Last but not least, I’d like to bring some of the last lines of the chapter to light:
“He had singlehandedly created the Luo Binghe of today, but who had singlehandedly wrought this ending of Shen Qingqiu’s?
Yue Qingyuan shouldn't have met this kind of fate” (p. 117).
THIS
THIS PHRASE
Made me go ughrr oh my god.
First of all, the acceptance: like yeah, I made the devil. It came to bite me in the ass. Okey.
But does he regret that? NO! He regrets being who he is. What he is. He regrets what he became: he regrets being hated, being unhappy, he regrets being mean, not because of what it caused him, but because of the person he became.
Shen Qingqiu never, not even once feels pity for his ending, for being tortured and mutilated. He only regrets being unhappy.
And also, he blames Yue Qingyuan for it. 
Because it isn’t a coincidence that after that question, he mentions Yue Qingyuan’s name. First of all is a literary resource. Second, it’s the clear association of the narrator’s mind as he builds a sequence.
He blames Yue Qingyuan for the person he became, and also blames Yue Qingyuan for not being able to avoid the person he became: he denies his cruel destiny.
Yue Qingyuan shouldn't have met this kind of fate.
Because Shen Qingqiu only ever wished for the death of Yue Qi.

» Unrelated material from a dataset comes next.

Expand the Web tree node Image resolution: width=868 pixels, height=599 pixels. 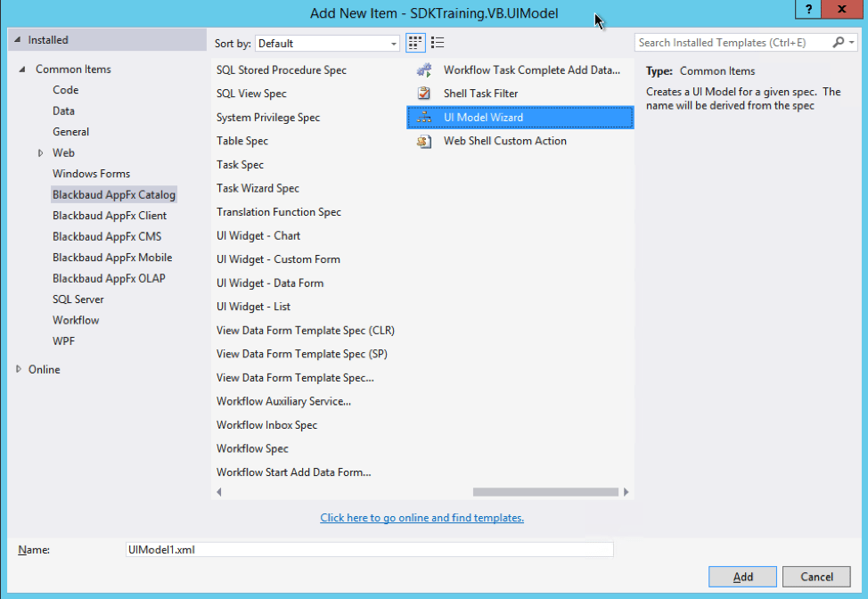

This chapter’s narrator is a very sharp, and concise one. He goes from scene to scene, from thought to thought, abandoning fluency and just concentrating on a list of events. This is a reflection of Shen Jiu’s mind: a recollection of traumatic events that brutally shaped him into the man he became.
We see very little emotion, very short pieces of a sentimental being that laze themselves as puzzle pieces trying to make the shape of a deeply traumatized man.
I said it before, and I say it again: SVSSS is a masterpiece, is a book that will become a classic and be analyzed by literary critics in universities (or it should become. we can only hope).
And MXTX is one of the best current fiction writers in the world.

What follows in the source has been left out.